Après avoir serré de la façon la plus cordiale la main de son nouveau lieutenant, le capitaine Guichard lui fit indiquer par un mousse, la cabine qu’il lui destinait, afin qu’il y déposât son coffre ; puis son installation terminée, et ce fut l’affaire de quelques minutes, l’Olonnais prit immédiatement son service à bord.

Le premier individu, auquel il se heurta en montant sur le pont, fut Pitrians.

— Tu le vois, matelot, dit celui-ci en riant sans façon au nez de son ami, il n’y a pas que toi qui saches faire des sottises ; je ne m’en tire pas mal aussi, hein ?

— Est-ce que tu es embarqué sur le Coq ?

— Parfaitement ; aux mêmes conditions que toi ; seulement je ne suis pas officier, moi ; je ne suis que maître d’équipage ; mais je m’en bats complètement l’œil.
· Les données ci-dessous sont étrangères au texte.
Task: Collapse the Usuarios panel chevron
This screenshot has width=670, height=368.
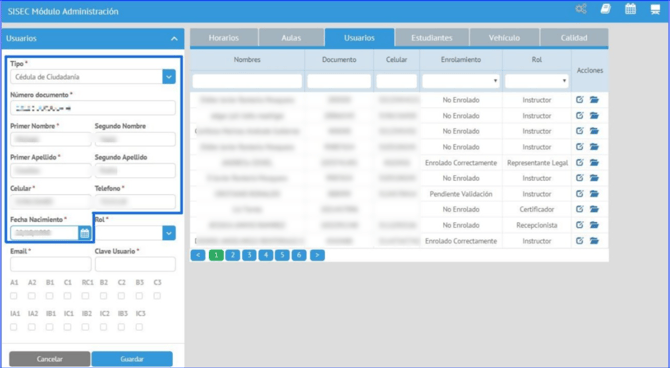Action: (174, 38)
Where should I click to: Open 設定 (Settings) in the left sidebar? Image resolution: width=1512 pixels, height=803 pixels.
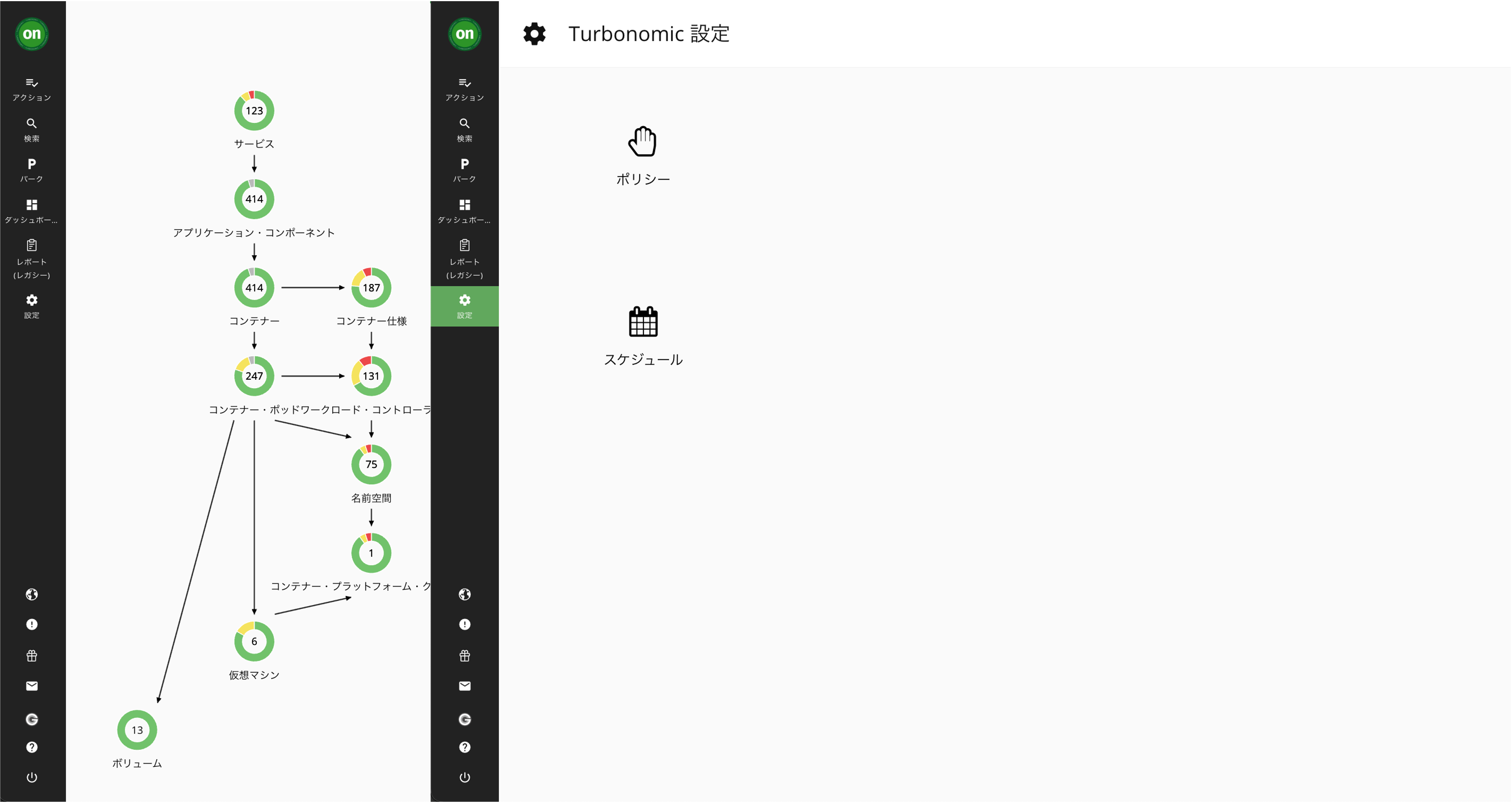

Tu es vexé de me voir ici, n’est-ce pas, sournois ? Je te l’avais bien dit que tu me le paierais !

— Merci, Pitrians ; répondit l’Olonnais avec émotion, en lui serrant la main.

La conversation finit là. Quel besoin avaient-ils de s’en dire plus ? ils se comprenaient. Chacun se rendit où l’appelait son devoir.

Une heure après le navire le Coq dérapait et prenait la mer.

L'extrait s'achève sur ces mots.